* [What this task involves]: Without altering a single word, repeat the records that follow.

[Collected data]
((
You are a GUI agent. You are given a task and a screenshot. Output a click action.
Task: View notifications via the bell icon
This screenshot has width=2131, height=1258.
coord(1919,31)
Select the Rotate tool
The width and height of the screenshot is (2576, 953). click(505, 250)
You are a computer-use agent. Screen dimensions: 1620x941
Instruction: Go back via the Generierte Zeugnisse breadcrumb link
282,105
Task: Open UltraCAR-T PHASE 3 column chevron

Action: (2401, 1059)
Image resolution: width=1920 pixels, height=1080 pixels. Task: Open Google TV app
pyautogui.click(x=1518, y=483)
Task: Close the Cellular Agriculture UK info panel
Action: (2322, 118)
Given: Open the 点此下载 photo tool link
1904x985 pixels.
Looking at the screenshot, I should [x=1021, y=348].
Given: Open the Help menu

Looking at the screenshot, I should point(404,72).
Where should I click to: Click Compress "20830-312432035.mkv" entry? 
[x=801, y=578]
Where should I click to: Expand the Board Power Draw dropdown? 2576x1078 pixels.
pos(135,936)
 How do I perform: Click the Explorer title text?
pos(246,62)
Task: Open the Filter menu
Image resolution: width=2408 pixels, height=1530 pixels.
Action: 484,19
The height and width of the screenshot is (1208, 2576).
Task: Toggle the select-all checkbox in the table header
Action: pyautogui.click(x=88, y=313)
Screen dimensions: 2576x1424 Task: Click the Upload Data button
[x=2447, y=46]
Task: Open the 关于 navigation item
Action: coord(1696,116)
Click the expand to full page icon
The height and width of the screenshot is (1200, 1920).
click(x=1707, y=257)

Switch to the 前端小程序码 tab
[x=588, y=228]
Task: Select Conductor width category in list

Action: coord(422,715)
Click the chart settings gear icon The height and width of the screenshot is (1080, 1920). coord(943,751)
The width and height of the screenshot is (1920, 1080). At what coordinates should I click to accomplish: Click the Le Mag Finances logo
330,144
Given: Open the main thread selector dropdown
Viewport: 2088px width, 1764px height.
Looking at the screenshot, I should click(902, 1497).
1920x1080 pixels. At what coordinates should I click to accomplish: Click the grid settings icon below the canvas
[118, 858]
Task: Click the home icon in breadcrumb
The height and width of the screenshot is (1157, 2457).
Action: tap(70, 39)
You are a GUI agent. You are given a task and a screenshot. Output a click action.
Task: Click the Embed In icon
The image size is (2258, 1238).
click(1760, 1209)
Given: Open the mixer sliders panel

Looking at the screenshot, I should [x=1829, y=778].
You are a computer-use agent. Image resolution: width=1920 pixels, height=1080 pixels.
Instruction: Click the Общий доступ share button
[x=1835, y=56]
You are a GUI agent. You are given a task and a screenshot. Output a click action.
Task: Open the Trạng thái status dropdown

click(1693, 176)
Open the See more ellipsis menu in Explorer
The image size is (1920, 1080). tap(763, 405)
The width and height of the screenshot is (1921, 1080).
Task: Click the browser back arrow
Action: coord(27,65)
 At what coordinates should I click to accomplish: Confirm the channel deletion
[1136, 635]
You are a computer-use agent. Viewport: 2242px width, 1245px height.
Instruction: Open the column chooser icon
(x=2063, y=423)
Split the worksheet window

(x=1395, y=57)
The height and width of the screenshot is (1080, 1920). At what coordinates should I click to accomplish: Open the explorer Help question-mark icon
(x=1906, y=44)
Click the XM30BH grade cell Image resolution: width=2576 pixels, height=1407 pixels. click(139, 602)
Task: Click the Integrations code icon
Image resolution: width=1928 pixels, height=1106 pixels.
))
* [Task output]:
You are a GUI agent. You are given a task and a screenshot. Output a click action.
Task: View notifications via the bell icon
This screenshot has width=2131, height=1258.
coord(1919,31)
Select the Rotate tool
The width and height of the screenshot is (2576, 953). click(505, 250)
You are a computer-use agent. Screen dimensions: 1620x941
Instruction: Go back via the Generierte Zeugnisse breadcrumb link
282,105
Task: Open UltraCAR-T PHASE 3 column chevron

Action: (2401, 1059)
Image resolution: width=1920 pixels, height=1080 pixels. Task: Open Google TV app
pyautogui.click(x=1518, y=483)
Task: Close the Cellular Agriculture UK info panel
Action: (2322, 118)
Given: Open the 点此下载 photo tool link
1904x985 pixels.
Looking at the screenshot, I should [x=1021, y=348].
Given: Open the Help menu

Looking at the screenshot, I should point(404,72).
Where should I click to: Click Compress "20830-312432035.mkv" entry? 
[x=801, y=578]
Where should I click to: Expand the Board Power Draw dropdown? 2576x1078 pixels.
pos(135,936)
 How do I perform: Click the Explorer title text?
pos(246,62)
Task: Open the Filter menu
Image resolution: width=2408 pixels, height=1530 pixels.
Action: 484,19
The height and width of the screenshot is (1208, 2576).
Task: Toggle the select-all checkbox in the table header
Action: pyautogui.click(x=88, y=313)
Screen dimensions: 2576x1424 Task: Click the Upload Data button
[x=2447, y=46]
Task: Open the 关于 navigation item
Action: coord(1696,116)
Click the expand to full page icon
The height and width of the screenshot is (1200, 1920).
click(x=1707, y=257)

Switch to the 前端小程序码 tab
[x=588, y=228]
Task: Select Conductor width category in list

Action: coord(422,715)
Click the chart settings gear icon The height and width of the screenshot is (1080, 1920). coord(943,751)
The width and height of the screenshot is (1920, 1080). At what coordinates should I click to accomplish: Click the Le Mag Finances logo
330,144
Given: Open the main thread selector dropdown
Viewport: 2088px width, 1764px height.
Looking at the screenshot, I should click(902, 1497).
1920x1080 pixels. At what coordinates should I click to accomplish: Click the grid settings icon below the canvas
[118, 858]
Task: Click the home icon in breadcrumb
The height and width of the screenshot is (1157, 2457).
Action: tap(70, 39)
You are a GUI agent. You are given a task and a screenshot. Output a click action.
Task: Click the Embed In icon
The image size is (2258, 1238).
click(1760, 1209)
Given: Open the mixer sliders panel

Looking at the screenshot, I should [x=1829, y=778].
You are a computer-use agent. Image resolution: width=1920 pixels, height=1080 pixels.
Instruction: Click the Общий доступ share button
[x=1835, y=56]
You are a GUI agent. You are given a task and a screenshot. Output a click action.
Task: Open the Trạng thái status dropdown

click(1693, 176)
Open the See more ellipsis menu in Explorer
The image size is (1920, 1080). tap(763, 405)
The width and height of the screenshot is (1921, 1080).
Task: Click the browser back arrow
Action: coord(27,65)
 At what coordinates should I click to accomplish: Confirm the channel deletion
[1136, 635]
You are a computer-use agent. Viewport: 2242px width, 1245px height.
Instruction: Open the column chooser icon
(x=2063, y=423)
Split the worksheet window

(x=1395, y=57)
The height and width of the screenshot is (1080, 1920). At what coordinates should I click to accomplish: Open the explorer Help question-mark icon
(x=1906, y=44)
Click the XM30BH grade cell Image resolution: width=2576 pixels, height=1407 pixels. click(139, 602)
Task: Click the Integrations code icon
Image resolution: width=1928 pixels, height=1106 pixels.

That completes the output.